Ce n'est pas encore le crédit personnel, appliqué en France vers 1950, mais un système d'aide aux agents, garagistes, et concessionnaires. En 1924, Renault fonde ainsi la DIAC ( Diffusion Industrielle et Automobile par le Crédit). Cette filiale ne devait initialement pas faire de bénéfices mais c'est pourtant ce qu'elle fera en 1931 où elle dépasse les 6 800 000 Francs.

Renault fonde aussi un groupe financier en 1929: la SFF ( Société Financière et Foncière). Cette filiale avait été créé pour faciliter le développement des agences.

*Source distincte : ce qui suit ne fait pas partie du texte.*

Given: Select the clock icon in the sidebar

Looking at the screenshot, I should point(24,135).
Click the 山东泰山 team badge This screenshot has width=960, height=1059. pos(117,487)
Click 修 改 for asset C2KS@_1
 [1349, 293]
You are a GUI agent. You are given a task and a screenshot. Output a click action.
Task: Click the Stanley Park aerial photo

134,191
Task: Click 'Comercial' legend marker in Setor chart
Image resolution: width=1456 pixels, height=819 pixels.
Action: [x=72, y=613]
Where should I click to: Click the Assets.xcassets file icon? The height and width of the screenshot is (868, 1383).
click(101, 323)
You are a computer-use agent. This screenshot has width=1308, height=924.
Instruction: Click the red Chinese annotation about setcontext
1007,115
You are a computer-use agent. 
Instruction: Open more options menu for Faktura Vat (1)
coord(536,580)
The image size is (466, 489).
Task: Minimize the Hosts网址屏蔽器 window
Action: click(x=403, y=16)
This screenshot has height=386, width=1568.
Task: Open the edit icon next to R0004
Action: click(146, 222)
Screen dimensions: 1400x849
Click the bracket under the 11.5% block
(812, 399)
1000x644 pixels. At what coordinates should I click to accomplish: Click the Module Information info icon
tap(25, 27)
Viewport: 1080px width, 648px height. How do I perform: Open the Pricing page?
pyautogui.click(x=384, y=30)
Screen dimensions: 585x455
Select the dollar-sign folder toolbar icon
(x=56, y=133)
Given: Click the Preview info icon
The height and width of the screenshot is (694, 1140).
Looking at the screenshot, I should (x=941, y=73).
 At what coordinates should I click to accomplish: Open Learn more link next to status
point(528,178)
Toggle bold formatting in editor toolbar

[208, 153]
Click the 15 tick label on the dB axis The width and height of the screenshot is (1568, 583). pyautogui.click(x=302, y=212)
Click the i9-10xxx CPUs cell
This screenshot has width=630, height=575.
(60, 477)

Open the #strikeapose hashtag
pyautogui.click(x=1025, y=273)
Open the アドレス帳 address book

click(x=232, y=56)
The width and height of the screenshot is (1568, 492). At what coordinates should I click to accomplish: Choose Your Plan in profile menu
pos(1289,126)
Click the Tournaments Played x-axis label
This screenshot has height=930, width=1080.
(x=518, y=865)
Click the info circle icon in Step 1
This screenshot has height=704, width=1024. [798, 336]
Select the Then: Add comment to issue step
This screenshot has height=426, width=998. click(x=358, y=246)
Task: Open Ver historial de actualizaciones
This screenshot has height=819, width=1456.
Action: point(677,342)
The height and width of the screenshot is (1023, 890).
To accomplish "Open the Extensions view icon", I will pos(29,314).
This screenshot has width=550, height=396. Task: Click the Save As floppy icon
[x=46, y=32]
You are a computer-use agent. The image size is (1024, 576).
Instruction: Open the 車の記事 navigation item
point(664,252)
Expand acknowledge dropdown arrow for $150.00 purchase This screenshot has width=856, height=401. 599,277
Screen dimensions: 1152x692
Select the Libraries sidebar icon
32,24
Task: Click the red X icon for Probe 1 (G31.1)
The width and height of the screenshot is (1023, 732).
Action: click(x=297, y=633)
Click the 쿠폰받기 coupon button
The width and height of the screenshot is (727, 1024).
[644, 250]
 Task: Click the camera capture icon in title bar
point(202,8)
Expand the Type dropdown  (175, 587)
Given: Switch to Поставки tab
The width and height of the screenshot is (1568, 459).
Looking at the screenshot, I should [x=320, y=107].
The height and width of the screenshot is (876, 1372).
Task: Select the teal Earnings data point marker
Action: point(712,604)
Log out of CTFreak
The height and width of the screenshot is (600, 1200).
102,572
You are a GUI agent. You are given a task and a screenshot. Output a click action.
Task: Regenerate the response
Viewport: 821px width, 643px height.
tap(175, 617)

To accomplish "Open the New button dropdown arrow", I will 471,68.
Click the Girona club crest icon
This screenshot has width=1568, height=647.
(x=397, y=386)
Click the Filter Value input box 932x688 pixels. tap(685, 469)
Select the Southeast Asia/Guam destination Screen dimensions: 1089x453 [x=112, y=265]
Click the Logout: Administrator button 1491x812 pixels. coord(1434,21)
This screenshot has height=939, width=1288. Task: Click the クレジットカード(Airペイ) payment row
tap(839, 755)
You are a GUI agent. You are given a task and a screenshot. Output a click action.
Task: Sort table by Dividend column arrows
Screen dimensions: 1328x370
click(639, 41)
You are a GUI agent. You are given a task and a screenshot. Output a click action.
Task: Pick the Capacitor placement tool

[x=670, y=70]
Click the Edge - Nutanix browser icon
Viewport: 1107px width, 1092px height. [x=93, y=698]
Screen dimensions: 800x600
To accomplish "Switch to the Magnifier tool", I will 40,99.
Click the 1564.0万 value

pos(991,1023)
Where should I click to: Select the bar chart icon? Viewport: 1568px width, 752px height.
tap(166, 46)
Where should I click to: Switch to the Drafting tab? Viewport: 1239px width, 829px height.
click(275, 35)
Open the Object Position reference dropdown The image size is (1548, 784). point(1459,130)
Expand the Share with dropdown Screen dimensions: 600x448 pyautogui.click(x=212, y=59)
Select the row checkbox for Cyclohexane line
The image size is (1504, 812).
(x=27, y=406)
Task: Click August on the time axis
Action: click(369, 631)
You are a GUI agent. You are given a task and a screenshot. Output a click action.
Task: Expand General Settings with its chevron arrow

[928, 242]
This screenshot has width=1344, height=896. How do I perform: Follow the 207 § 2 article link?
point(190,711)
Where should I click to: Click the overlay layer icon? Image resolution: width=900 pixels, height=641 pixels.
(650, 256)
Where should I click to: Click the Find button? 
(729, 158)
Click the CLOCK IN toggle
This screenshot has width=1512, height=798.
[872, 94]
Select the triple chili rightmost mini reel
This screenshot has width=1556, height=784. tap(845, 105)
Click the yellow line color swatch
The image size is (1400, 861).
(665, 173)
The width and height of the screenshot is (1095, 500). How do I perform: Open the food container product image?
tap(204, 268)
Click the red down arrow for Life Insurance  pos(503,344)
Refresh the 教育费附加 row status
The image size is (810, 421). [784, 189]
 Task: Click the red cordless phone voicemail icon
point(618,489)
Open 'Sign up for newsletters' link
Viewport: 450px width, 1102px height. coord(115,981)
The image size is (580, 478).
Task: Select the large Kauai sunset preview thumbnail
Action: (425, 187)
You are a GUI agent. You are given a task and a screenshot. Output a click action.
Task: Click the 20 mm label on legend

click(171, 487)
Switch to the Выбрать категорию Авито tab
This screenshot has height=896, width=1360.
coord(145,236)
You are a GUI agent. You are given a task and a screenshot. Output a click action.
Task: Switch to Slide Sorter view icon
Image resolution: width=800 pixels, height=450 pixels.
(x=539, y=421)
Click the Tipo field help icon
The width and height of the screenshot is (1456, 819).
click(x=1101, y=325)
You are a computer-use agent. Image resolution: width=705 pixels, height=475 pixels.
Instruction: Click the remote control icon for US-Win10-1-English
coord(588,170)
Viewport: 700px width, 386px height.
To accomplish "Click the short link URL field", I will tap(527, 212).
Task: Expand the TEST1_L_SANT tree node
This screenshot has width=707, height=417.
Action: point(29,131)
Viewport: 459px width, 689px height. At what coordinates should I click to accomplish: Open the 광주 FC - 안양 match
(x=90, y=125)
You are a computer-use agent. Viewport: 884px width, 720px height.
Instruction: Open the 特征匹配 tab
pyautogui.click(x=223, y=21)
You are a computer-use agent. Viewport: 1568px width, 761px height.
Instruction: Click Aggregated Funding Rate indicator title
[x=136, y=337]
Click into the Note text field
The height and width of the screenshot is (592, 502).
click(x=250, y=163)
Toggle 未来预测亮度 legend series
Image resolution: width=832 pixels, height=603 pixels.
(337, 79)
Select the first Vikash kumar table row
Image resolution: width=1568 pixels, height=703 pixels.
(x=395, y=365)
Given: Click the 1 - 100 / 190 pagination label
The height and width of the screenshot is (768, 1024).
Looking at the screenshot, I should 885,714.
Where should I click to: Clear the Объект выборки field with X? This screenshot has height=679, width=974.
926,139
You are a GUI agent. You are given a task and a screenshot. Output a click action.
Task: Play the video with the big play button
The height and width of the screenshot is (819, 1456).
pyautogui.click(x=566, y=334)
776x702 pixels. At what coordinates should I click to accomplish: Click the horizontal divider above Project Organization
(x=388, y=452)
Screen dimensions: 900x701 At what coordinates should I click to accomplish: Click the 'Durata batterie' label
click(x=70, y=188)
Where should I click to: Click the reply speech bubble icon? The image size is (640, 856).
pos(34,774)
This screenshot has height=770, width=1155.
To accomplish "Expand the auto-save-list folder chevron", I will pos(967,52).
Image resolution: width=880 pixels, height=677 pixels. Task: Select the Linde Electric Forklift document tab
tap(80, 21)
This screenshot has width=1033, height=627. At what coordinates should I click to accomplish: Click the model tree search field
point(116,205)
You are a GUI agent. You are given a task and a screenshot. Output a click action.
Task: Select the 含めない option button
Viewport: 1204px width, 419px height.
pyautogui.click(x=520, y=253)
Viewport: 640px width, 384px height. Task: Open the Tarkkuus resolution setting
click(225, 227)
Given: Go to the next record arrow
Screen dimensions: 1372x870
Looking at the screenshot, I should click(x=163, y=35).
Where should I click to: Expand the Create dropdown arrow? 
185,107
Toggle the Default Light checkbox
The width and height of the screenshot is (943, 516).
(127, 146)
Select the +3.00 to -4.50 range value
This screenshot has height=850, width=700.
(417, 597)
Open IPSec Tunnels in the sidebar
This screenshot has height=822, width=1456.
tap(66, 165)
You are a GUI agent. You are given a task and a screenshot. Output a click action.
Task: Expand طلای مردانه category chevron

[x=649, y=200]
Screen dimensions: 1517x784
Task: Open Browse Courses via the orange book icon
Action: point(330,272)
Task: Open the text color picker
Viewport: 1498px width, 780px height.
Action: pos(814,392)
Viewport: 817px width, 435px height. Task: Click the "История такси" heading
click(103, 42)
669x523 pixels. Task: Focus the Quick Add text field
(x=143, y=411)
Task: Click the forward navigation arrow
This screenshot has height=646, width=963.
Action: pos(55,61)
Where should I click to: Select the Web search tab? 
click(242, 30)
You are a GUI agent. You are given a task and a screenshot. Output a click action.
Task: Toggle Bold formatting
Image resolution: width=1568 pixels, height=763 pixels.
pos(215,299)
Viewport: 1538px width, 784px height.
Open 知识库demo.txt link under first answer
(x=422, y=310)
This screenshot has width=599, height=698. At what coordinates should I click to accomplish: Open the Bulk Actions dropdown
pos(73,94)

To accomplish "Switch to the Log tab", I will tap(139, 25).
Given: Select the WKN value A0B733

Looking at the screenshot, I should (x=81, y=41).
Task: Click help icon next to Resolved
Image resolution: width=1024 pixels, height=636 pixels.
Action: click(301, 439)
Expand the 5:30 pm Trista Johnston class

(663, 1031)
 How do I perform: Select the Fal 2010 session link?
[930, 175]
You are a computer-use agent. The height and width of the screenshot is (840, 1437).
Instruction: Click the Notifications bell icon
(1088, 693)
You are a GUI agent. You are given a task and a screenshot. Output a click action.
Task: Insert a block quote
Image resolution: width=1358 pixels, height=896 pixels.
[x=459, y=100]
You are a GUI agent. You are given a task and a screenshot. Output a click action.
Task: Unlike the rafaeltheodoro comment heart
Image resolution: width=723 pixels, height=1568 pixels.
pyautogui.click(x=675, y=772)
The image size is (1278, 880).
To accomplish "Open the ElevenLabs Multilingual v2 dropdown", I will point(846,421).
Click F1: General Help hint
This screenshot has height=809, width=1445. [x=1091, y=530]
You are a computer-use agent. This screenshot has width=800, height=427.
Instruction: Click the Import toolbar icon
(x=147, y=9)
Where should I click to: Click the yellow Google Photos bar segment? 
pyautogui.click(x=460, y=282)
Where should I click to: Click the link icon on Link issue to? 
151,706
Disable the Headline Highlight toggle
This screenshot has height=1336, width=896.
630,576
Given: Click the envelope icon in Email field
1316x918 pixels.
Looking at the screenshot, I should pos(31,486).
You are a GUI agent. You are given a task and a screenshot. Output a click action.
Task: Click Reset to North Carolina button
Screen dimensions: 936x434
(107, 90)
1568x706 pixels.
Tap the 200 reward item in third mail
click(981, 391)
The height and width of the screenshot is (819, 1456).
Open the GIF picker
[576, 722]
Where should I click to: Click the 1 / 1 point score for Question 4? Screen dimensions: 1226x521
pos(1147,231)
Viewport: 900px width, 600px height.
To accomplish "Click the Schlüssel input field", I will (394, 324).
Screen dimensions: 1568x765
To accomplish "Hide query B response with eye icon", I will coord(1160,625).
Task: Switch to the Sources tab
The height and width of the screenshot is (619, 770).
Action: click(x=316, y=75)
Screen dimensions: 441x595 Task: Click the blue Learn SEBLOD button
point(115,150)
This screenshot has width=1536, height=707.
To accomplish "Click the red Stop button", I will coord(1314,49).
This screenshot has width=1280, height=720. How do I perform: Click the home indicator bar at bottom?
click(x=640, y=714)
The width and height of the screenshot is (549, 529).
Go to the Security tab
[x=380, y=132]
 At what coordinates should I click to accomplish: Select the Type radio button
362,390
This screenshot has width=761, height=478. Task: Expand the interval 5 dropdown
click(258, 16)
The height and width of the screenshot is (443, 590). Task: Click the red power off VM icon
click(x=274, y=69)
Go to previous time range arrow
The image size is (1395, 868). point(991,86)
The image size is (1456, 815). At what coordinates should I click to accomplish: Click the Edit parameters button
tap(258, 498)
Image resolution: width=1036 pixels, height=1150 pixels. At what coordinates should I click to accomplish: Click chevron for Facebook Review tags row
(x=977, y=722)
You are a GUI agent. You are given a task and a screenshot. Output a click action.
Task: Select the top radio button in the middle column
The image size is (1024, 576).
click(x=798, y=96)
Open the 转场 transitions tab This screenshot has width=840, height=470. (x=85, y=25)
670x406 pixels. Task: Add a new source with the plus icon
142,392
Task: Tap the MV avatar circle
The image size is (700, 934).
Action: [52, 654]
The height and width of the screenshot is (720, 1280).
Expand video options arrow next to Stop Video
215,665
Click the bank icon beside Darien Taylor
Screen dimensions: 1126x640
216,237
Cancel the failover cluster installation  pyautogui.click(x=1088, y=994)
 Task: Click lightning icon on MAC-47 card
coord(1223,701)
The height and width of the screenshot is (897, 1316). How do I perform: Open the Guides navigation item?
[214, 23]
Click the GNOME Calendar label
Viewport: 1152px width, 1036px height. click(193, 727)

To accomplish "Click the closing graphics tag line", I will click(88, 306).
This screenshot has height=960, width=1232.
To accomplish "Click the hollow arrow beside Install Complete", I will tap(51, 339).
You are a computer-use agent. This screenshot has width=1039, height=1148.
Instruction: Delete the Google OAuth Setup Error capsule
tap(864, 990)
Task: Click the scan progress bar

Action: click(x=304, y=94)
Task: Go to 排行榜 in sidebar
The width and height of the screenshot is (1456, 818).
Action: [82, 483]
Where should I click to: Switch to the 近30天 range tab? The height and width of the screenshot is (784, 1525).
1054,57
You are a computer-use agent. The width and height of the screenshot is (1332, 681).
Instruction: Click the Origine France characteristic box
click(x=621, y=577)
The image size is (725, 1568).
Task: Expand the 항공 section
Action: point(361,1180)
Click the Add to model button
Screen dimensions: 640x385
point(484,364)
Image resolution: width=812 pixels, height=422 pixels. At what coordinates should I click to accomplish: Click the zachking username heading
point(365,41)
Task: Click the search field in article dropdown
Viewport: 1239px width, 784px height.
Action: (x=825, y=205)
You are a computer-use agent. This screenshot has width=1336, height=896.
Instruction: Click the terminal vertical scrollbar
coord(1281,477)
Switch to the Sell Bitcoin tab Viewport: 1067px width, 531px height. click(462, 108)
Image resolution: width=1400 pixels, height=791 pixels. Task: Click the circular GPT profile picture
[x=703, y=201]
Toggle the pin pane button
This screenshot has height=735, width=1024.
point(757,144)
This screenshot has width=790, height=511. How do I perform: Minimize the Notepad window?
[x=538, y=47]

Comme la DIAC, elle est indépendante de " l'usine" (Louis Renault ne disait pas " l'entreprise"), mais la SAUR est un actionnaire largement majoritaire. Cette société emprunte sur le marché et redistribue l'argent aux agents Renault. Elle va d'ailleurs aider la DIAC à financer les ventes à crédits.

Ce n'est pourtant qu' en 1945, que la SFF va figurer sur les listes de banques à titre de banque de dépôt. A ses filiales viendra s'ajouter en 1932, la SEIR ( Société d' Entreprise Immobilière Renault). Ces créations constituent aujourd'hui la holding Compagnie financière Renault.